Tracking parameter removal

Edge Gateway strips common tracking and analytics parameters by default. You can customize this list per host.

Default parameters

ParameterSource
utm_sourceGoogle Analytics
utm_contentGoogle Analytics
utm_mediumGoogle Analytics
utm_campaignGoogle Analytics
utm_termGoogle Analytics
gclidGoogle Ads
fbclidFacebook
msclkidMicrosoft Ads
_gaGoogle Analytics
_glGoogle Analytics
mc_cidMailchimp
mc_eidMailchimp
_keKlaviyo
refGeneric referrer
referrerGeneric referrer

Configuration

Use params to completely replace the built-in defaults, or params_add to extend them with additional patterns.

yaml
tracking_params:
  params:                       # Replaces all defaults
    - "utm_*"
    - "fbclid"
yaml
tracking_params:
  params_add:                   # Keep defaults, add custom
    - "affiliate_id"
    - "tracking_*"

Host-level configuration adds to global parameters:

yaml
hosts:
  - domain: example.com
    id: 1
    render_key: "secret-key"
    tracking_params:
      params_add:
        - "custom_param"
    render:
      timeout: 30s
      # ... other host settings

To disable tracking parameter stripping entirely:

yaml
tracking_params:
  strip: false
yaml
hosts:
  - domain: example.com
    id: 1
    render_key: "secret-key"
    tracking_params:
      strip: false
    # ...

URL pattern level configuration for specific paths:

yaml
hosts:
  - domain: example.com
    id: 1
    render_key: "secret-key"
    url_rules:
      - match: "/api/*"
        action: "bypass"
        tracking_params:
          strip: false              # Keep all params for API
      - match: "/campaigns/*"
        action: "render"
        tracking_params:
          params_add:
            - "campaign_*"          # Strip additional params

Configuration follows the standard hierarchy: Global → Host → URL pattern. Parameters accumulate down the hierarchy when using params_add. Use params at any level to discard all inherited parameters and start fresh with only the specified list.

Pattern types

TypeSyntaxExampleCase
ExactNo prefix"fbclid"Insensitive
Wildcard*"utm_*"Insensitive
Regexp~ prefix"~^gclid.*"Sensitive
Regexp~* prefix"~*^gclid.*"Insensitive

Cache key generation

After normalization, Edge Gateway generates a hash using XXHash64. This hash becomes part of the Redis cache key and HTML filename.

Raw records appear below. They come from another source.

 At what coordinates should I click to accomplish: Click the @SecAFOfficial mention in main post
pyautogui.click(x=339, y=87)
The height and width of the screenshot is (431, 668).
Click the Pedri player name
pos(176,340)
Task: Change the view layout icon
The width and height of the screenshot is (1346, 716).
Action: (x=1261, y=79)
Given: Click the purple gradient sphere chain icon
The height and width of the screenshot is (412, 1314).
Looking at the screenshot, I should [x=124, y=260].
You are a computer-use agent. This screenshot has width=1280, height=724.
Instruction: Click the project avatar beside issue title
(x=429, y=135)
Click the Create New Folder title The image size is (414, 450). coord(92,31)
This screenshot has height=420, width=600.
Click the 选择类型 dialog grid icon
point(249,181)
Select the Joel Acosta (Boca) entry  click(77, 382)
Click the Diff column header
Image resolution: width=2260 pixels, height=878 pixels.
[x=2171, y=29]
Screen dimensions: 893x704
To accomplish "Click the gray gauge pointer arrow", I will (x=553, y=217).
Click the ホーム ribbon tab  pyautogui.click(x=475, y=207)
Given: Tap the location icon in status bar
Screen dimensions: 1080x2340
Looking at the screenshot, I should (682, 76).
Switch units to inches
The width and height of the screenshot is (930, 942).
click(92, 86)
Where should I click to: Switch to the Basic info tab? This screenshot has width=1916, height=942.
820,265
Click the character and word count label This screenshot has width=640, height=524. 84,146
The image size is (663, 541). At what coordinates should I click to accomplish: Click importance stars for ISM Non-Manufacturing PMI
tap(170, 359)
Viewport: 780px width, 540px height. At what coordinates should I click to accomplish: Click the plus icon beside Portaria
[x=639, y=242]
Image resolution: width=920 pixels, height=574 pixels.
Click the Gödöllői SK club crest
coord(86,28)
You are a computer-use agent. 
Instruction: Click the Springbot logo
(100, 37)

  • Algorithm: XXHash64 (fast, non-cryptographic hash)
  • Output format: 16-character lowercase hexadecimal (e.g., a1b2c3d4e5f67890)
  • Deterministic: Same normalized URL always produces same hash

Example transformation:

Input:  HTTPS://Example.Com:443/path//to/../page?z=1&a=2&utm_source=google#section
Output: https://example.com/path/page?a=2&z=1
Hash:   a1b2c3d4e5f67890

The hash is used in:

  • Redis key: cache:{host_id}:{dimension_id}:{hash}
  • Filename: {hash}_{dimension}.html

Normalization examples

Input URLNormalized URLNotes
HTTP://EXAMPLE.COM/Pagehttp://example.com/PageScheme/host lowercased, path case preserved
https://example.com:443/https://example.com/Default port removed
example.com/path//filehttps://example.com/path/fileScheme added, double slash collapsed
https://example.com/a/../bhttps://example.com/bParent reference resolved
https://example.com/page?b=2&a=1https://example.com/page?a=1&b=2Query params sorted
https://example.com/?a=2&b=1&a=1https://example.com/?a=2&a=1&b=1Multiple values preserved
https://example.com/page?utm_source=googlehttps://example.com/pageTracking param stripped
https://example.com/page?id=5&fbclid=abc123https://example.com/page?id=5fbclid stripped, id preserved
https://example.com/?gclid=xyz&ref=twitter&q=testhttps://example.com/?q=testMultiple tracking params stripped
/path?b=2&a=1ErrorMissing host